Cass. Sez. unite 24.9.2009 n. 40538); ma nel caso di specie, il tribunale ha implicitamente ritenuto che la distanza non potesse assumere alcuna incidenza sulla portata indiziaria degli elementi acquisiti e soprattutto non potesse avere ricadute sul I piano delle esigenze cautelari, trattandosi di distanza non significativa per fare apprezzare un ridimensionamento delle pressanti ragioni social preventive.

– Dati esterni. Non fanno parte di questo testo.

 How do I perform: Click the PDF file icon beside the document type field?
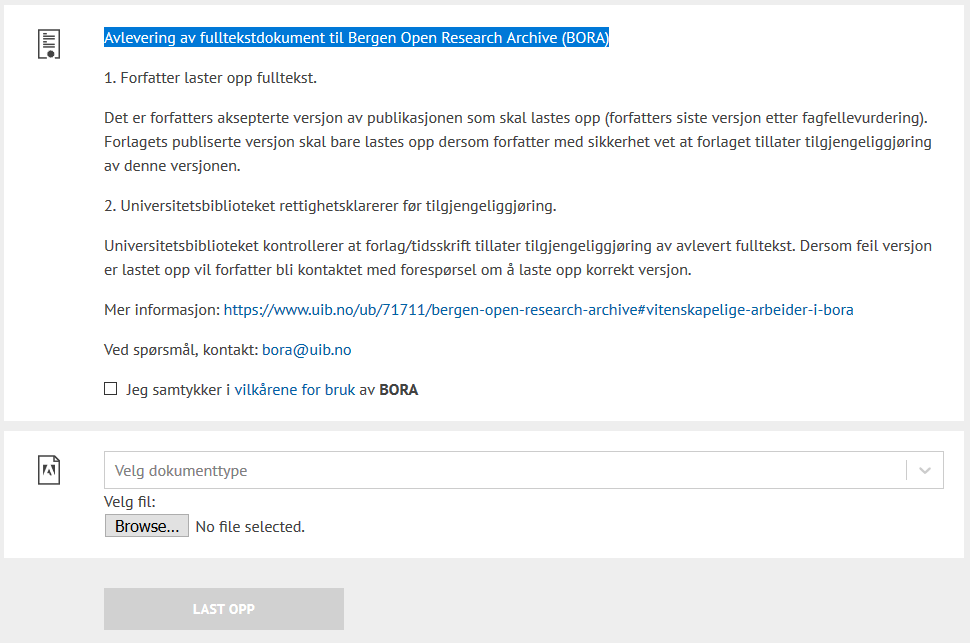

Alla dichiarazione di inammissibilità segue di diritto la condanna del ricorrente al pagamento delle spese processuali e, in mancanza di elementi atti ad escludere la colpa nella determinazione della causa di inammissibilità (Corte Cost., sent. n. 186 del 2000), al versamento a favore della cassa delle ammende di sanzione pecuniaria che pare congruo determinare in Euro mille, ai sensi dell’ art. 616 c.p.p.. La cancelleria dovrà trasmettere copia del presente provvedimento al direttore dell’istituto penitenziario, ai sensi dell’art. 94 disp. att. c.p.p..
P.Q.M.

Dichiara inammissibile il ricorso e condanna il ricorrente al pagamento delle spese processuali ed al versamento della somma di Euro 1000,00 a favore della cassa delle ammende Dispone trasmettersi a cura della cancelleria copia del provvedimento al Direttore dell’istituto penitenziario, ai sensi dell’art. 94 disp. att. c.p.p., comma 1 ter.